Right now, funds for all PES programmes terminate in March 2024, with any possibility of continuation currently being assessed by the Treasury, said Philip.
The inner-city funding is designed to support dozens of "hero organisations in civil society", she said.
These include Clean City SA, a waste reduction and recycling charity, Water for the Future - a river clean-up project, and Sport for Social Change, which provides after-school sports training and lessons in life skills.
"Apartheid spatial planning means marginalised groups often live far from where they work, they spend a lot of time and money getting to jobs," said Deacon.
"These participants work where they live (so) they are reaping the benefits," she said, adding that inner-city property owners report noticing cleaner and safer streets.
'Investing in people'
But such government interventions are not meant to be long-term solutions to tackling unemployment, said Lauren Graham, director of the University of Johannesburg's Centre for Social Development in Africa.
"They're meant to be work opportunities that allow an individual to gain skills...(and) a better foothold in the labour market," she said by email.
Even if short-lived, these programmes help "de-risk" youth unlikely to get jobs without prior work experience, said Philip.
JICP also points to examples of innovation by the local charities they help fund that will hopefully ensure their sustainability.
Water for the Future, for example, has secured training for 110 staff members to undergo permaculture and aquaponic lessons through the University of Johannesburg, with each participant gifted gardening tools and equipment.
They are also selling firewood and woven screens made from invasive plants to secure alternative forms of income and are seeking funding from other sources.
The Johannesburg Homelessness Network has trained dozens of individuals to farm and sell their produce to shelters in order to pay rent and get off the streets.

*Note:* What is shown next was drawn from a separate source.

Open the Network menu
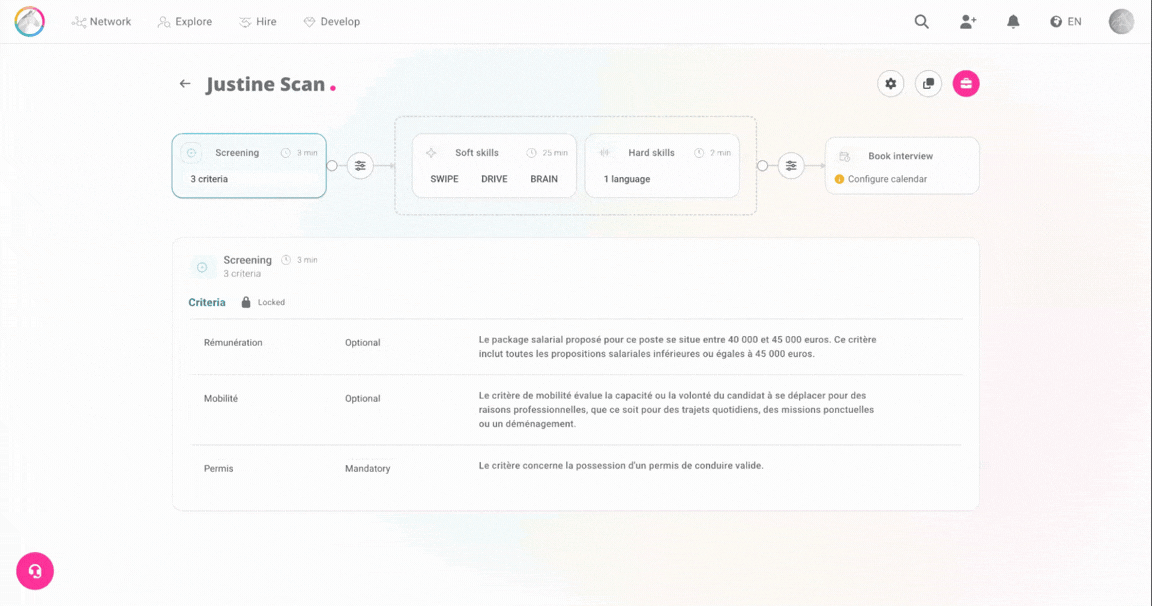Viewport: 1152px width, 606px height. [x=102, y=22]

Many beneficiaries have gone on to find more permanent work elsewhere, said Deacon, showing how the presidential funding creates a "domino effect".
Romy Stander, founder of Water for the Future, said it was about "getting people's confidence back".
"We're investing in people so they can keep growing even if the funding runs out," she said.
This article was updated on Tuesday July 11, 2023 at 13:49 GMT to correct a name in paragraphs 1 and 12, and the description of organisation Boundless City in paragraph 2.